Wesfarmers reported a mixed set of results: Target's EBIT slid 44% to $136 million and the resources division's EBIT fell 66% to $148 million as coal prices dropped. Those weak spots were offset by strong performances at Coles, Bunnings and Kmart, plus a $579 million capital return to shareholders.

Target's earnings before interest and tax (EBIT) fell 44% to $136 million in the June year, highlighting a significant restoration task for Wesfarmers in that business.

Falling coal prices drove the resources division's EBIT down 66% to $148 million, making it one of the weaker contributors to the group's annual results.

Under Ian McLeod Coles turned 5.2% sales growth into a 13.1% rise in EBIT to $1.5 billion. Return on capital rose from 8.7% to 9.5%, EBIT-to-sales margin increased by 1.9 percentage points to 4.9%, and McLeod has lifted EBIT by about $750 million over five years.

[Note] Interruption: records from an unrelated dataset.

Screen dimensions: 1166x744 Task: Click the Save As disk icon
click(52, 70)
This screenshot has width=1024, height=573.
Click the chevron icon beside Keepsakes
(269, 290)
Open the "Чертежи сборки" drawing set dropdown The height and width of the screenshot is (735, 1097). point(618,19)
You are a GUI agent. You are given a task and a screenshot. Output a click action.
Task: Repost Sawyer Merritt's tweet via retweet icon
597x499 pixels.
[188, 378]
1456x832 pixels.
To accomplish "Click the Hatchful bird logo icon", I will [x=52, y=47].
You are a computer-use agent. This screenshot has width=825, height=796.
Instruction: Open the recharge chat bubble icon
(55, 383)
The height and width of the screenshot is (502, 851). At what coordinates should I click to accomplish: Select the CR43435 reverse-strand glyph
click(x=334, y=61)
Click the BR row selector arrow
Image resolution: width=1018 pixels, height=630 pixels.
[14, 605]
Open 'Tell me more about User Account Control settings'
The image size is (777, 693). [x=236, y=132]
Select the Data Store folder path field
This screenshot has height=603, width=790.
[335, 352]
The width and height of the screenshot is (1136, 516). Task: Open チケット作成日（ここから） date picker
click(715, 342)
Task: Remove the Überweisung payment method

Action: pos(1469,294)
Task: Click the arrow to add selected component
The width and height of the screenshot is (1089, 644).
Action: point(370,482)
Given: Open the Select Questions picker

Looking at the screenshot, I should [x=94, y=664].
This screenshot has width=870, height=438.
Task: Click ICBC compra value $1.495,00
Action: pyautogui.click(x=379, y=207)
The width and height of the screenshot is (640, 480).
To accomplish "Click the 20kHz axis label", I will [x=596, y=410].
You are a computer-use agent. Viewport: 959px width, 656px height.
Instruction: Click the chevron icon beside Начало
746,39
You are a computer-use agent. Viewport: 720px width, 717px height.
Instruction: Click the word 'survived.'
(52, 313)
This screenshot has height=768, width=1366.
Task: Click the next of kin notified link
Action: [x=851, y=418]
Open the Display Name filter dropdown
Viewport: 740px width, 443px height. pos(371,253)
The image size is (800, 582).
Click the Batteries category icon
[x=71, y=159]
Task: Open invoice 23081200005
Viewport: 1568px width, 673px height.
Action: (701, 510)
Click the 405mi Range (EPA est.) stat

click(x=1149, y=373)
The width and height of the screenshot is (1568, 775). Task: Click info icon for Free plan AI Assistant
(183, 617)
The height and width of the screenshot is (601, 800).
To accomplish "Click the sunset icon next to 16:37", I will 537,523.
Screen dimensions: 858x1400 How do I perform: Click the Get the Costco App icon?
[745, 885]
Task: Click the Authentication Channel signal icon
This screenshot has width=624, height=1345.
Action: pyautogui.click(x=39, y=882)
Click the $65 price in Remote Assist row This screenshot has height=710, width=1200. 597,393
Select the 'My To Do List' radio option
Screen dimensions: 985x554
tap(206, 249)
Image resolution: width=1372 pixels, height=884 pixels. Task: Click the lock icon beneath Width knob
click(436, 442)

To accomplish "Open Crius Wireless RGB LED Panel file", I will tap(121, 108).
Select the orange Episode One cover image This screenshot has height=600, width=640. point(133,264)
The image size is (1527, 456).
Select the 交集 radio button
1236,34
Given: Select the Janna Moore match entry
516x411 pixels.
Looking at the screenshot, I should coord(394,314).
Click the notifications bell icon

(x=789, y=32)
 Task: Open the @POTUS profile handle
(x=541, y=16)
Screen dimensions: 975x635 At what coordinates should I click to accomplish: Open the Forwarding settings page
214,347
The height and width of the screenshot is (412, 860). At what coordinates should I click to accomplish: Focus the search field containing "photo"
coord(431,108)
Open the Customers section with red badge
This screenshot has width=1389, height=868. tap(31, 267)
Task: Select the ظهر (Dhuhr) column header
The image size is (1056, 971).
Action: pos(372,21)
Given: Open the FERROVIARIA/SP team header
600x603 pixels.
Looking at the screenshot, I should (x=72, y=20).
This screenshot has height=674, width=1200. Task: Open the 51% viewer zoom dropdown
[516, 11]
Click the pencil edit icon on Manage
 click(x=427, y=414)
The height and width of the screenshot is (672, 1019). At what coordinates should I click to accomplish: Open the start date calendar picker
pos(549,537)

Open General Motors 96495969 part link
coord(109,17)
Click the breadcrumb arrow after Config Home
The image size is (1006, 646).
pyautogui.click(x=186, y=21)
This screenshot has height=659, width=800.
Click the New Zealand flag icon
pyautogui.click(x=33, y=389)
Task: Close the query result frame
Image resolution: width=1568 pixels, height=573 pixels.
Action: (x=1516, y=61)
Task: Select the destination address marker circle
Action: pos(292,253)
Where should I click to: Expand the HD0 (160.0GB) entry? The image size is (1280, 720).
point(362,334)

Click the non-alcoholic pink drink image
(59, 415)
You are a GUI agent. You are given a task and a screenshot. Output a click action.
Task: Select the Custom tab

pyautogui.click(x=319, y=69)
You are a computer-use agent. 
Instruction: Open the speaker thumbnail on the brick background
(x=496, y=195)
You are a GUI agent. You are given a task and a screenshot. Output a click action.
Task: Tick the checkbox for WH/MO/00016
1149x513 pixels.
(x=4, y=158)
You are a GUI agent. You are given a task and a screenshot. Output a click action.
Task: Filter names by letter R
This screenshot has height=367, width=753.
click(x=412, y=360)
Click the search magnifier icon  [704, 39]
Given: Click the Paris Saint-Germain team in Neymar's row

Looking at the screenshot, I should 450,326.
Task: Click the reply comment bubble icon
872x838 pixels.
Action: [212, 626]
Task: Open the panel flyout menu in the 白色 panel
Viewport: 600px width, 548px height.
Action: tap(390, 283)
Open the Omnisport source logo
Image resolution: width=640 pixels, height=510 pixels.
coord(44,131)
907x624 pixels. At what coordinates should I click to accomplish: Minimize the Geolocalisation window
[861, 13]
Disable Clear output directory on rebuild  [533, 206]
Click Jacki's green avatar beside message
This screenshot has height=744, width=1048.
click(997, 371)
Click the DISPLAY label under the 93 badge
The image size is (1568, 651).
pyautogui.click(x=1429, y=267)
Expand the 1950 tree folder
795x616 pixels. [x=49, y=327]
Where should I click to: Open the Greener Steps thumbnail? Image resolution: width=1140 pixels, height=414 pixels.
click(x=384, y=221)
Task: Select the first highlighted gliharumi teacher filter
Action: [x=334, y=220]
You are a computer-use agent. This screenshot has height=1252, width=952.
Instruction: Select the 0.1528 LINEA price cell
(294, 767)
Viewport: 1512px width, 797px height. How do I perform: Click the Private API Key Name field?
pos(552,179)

McLeod has renovated roughly half of Coles' 750 stores, renovating at a pace of about 100 stores a year. He is also adding private-label home brands and squeezing supply-chain efficiencies, and says he expects profit growth to outstrip sales growth for years to come.

Bunnings reported a 7% rise in sales to $7.66 billion and a 7.5% increase in EBIT to $904 million, with a strong EBIT-to-sales margin of 11.7% and a 25.9% return on capital employed in 2012–13. Management expects margins may dip slightly as store openings accelerate to meet competition from Masters.

Under Guy Russo, Kmart's EBIT jumped 28.4% to $344 million, its EBIT margin rose from 6.6% to 8.3%, and return on capital increased from 18.9% to 25.9%. Kmart has posted double-digit EBIT increases for four successive years, turning it into a valuable asset Wesfarmers chose to keep after the Coles acquisition.

Coles' return on capital is 9.5%, up significantly over five years but still well below Woolworths' supermarket division, which had about a 40% return on funds employed and a 6.9% EBIT-to-sales margin in the December half. The long-term aim is to lift Coles to a 20%‑plus return on capital employed.